How many lines of the data include the string "channel"? State the number and nothing else.

----------

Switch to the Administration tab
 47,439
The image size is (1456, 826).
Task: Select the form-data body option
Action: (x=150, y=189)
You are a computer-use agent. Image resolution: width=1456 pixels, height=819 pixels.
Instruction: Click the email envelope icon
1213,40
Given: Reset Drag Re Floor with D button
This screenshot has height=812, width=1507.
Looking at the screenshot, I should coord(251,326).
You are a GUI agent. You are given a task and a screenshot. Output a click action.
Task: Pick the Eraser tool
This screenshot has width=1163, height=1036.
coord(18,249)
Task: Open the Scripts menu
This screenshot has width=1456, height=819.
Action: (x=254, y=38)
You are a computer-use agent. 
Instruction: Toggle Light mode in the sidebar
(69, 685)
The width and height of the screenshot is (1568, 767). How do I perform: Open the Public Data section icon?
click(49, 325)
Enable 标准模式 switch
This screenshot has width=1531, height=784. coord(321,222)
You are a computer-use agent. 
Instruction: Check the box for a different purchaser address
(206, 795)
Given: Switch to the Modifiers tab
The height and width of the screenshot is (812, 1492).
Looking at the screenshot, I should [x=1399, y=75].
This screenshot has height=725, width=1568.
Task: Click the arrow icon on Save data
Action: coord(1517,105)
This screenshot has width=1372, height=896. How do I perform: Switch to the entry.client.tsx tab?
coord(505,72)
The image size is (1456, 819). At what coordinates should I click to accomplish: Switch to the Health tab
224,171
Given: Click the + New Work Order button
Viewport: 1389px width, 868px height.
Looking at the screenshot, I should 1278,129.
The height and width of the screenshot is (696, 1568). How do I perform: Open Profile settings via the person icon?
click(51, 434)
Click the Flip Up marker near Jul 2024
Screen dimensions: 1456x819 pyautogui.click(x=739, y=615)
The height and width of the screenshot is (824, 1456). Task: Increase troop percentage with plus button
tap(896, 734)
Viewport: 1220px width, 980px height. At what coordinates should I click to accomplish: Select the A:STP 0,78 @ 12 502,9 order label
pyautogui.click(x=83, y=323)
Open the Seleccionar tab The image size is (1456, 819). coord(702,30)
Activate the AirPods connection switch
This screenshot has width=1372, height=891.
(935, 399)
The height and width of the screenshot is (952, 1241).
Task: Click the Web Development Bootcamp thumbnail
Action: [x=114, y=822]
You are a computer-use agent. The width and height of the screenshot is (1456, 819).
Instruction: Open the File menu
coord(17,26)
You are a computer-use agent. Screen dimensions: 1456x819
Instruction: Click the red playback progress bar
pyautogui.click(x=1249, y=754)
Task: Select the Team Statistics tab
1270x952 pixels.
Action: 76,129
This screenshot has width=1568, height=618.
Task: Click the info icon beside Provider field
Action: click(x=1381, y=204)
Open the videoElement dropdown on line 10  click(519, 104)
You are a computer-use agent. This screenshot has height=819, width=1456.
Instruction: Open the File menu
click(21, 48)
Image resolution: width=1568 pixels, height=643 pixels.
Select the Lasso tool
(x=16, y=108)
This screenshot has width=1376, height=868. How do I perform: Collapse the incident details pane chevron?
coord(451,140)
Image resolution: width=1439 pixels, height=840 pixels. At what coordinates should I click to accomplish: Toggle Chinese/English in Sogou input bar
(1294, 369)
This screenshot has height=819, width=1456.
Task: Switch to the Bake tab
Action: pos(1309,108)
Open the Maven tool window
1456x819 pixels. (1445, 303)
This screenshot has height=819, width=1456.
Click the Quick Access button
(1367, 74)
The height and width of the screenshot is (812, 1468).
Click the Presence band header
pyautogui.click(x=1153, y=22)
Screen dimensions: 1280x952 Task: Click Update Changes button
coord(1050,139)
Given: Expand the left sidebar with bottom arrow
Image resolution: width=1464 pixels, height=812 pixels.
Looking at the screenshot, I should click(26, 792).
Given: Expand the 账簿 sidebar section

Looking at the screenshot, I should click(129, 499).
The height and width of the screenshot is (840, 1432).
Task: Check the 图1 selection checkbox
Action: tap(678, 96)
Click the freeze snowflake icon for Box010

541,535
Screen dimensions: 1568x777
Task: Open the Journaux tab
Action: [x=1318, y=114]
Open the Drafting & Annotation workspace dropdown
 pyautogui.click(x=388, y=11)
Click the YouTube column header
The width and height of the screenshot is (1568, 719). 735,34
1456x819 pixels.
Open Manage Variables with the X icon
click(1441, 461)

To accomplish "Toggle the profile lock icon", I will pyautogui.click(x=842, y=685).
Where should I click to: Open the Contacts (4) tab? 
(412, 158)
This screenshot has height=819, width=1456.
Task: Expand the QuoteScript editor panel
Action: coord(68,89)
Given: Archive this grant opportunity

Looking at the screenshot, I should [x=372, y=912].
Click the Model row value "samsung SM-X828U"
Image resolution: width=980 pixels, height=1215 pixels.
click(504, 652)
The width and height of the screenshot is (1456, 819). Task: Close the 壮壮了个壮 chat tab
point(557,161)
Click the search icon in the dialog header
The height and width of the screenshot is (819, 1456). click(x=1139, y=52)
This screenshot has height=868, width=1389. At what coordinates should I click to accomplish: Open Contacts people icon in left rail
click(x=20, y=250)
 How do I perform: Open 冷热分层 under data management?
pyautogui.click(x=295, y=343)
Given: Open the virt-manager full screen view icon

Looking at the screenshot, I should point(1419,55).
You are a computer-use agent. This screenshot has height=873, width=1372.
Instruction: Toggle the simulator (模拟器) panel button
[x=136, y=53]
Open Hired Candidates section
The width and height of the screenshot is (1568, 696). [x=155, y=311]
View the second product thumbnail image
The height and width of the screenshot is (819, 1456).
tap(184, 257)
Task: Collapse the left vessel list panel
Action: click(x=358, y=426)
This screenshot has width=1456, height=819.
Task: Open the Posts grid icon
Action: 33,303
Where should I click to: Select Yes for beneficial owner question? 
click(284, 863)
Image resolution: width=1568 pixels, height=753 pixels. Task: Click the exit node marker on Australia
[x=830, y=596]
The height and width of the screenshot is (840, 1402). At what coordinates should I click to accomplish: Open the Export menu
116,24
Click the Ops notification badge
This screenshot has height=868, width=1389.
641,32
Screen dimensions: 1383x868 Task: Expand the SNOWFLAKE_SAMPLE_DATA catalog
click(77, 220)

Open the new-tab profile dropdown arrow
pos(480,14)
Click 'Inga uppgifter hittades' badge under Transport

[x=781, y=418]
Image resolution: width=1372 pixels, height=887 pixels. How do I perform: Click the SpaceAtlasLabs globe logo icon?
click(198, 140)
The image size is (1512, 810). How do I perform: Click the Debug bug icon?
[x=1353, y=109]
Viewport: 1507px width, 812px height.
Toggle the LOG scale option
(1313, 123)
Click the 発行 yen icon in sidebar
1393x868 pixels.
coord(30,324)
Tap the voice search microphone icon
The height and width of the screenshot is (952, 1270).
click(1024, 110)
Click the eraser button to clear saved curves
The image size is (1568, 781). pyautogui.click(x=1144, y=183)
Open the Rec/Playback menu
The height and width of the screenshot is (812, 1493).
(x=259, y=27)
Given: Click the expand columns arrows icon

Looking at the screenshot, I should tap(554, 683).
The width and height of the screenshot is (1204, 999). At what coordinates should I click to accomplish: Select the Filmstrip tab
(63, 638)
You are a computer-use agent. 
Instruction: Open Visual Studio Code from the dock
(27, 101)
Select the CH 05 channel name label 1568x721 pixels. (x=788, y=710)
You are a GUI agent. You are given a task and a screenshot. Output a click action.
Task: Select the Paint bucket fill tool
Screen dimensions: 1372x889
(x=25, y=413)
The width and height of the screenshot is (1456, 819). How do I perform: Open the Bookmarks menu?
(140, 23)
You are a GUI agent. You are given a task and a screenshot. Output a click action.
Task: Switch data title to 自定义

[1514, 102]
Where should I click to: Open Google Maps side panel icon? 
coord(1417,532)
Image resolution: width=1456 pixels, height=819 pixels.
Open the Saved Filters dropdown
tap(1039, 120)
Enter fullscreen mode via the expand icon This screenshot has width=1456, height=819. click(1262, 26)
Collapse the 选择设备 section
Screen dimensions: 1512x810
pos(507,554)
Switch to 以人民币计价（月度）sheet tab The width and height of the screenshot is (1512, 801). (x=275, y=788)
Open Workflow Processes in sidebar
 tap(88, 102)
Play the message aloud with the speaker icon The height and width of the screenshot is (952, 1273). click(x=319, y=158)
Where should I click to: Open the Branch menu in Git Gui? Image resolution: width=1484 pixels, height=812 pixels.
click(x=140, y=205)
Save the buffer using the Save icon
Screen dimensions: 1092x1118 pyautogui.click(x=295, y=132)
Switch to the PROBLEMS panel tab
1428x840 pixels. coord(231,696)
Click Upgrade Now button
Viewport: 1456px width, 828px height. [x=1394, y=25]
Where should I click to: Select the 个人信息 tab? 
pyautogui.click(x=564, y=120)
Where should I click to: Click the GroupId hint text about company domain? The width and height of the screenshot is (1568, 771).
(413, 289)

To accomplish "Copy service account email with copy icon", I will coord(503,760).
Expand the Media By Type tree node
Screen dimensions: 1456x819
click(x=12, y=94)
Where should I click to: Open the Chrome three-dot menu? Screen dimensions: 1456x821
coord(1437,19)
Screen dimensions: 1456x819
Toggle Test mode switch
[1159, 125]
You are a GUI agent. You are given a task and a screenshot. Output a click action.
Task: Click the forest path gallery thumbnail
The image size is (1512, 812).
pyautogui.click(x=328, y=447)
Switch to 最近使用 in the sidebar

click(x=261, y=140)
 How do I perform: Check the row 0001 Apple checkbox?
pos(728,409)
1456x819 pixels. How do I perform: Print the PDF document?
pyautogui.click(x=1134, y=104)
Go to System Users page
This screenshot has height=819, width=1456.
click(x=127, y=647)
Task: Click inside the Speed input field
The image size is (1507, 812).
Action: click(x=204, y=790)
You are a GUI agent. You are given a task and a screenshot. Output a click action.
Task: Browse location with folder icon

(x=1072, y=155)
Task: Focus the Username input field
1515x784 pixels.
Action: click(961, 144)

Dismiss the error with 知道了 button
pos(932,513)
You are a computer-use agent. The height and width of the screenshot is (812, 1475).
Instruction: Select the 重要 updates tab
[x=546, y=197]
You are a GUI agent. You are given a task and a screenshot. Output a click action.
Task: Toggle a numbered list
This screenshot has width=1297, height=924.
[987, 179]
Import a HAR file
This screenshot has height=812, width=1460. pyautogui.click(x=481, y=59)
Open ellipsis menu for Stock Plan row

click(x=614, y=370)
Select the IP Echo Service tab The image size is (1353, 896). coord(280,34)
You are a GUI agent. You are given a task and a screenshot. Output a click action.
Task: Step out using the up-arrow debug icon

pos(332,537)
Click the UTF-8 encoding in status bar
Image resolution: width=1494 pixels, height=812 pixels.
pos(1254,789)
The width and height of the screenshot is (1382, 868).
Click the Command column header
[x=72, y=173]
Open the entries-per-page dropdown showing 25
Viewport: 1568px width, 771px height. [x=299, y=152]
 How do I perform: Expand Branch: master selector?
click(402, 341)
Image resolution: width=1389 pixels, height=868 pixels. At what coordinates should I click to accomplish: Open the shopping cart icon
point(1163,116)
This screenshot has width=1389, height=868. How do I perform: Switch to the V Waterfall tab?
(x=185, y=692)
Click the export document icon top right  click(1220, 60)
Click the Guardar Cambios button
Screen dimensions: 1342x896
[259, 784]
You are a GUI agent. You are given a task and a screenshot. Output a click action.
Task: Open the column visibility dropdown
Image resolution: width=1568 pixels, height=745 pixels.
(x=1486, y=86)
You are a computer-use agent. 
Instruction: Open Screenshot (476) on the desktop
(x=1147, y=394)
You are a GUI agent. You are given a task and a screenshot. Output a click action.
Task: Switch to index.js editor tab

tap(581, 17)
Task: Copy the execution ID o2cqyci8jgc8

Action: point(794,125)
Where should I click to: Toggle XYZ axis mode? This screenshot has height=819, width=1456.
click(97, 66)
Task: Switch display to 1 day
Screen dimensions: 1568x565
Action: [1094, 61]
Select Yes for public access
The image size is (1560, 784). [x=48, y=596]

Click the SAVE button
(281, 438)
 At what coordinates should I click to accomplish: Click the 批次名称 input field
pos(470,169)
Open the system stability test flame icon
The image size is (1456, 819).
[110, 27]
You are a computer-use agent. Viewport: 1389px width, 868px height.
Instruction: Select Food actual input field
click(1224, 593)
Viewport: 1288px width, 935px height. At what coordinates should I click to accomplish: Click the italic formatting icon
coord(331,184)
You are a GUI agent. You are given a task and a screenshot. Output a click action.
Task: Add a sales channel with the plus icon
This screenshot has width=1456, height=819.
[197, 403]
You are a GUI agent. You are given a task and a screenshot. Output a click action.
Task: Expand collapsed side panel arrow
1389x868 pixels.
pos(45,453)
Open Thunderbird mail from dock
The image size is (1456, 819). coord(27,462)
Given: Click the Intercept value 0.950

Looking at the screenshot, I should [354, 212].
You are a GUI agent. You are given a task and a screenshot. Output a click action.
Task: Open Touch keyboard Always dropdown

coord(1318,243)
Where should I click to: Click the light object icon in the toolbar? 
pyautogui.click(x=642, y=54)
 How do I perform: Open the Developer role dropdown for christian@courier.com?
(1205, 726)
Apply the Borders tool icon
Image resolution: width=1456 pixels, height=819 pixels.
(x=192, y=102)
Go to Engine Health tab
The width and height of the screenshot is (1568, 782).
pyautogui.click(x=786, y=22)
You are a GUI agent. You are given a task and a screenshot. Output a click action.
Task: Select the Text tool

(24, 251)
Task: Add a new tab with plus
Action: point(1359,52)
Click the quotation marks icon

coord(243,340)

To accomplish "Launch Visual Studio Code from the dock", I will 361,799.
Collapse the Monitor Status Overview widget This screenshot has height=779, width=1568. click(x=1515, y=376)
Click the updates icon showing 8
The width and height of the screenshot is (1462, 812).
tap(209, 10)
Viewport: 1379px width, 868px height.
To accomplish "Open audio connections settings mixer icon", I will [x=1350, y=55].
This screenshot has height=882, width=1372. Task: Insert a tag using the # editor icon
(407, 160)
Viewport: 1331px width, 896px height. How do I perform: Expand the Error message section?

----------

- Answer -
2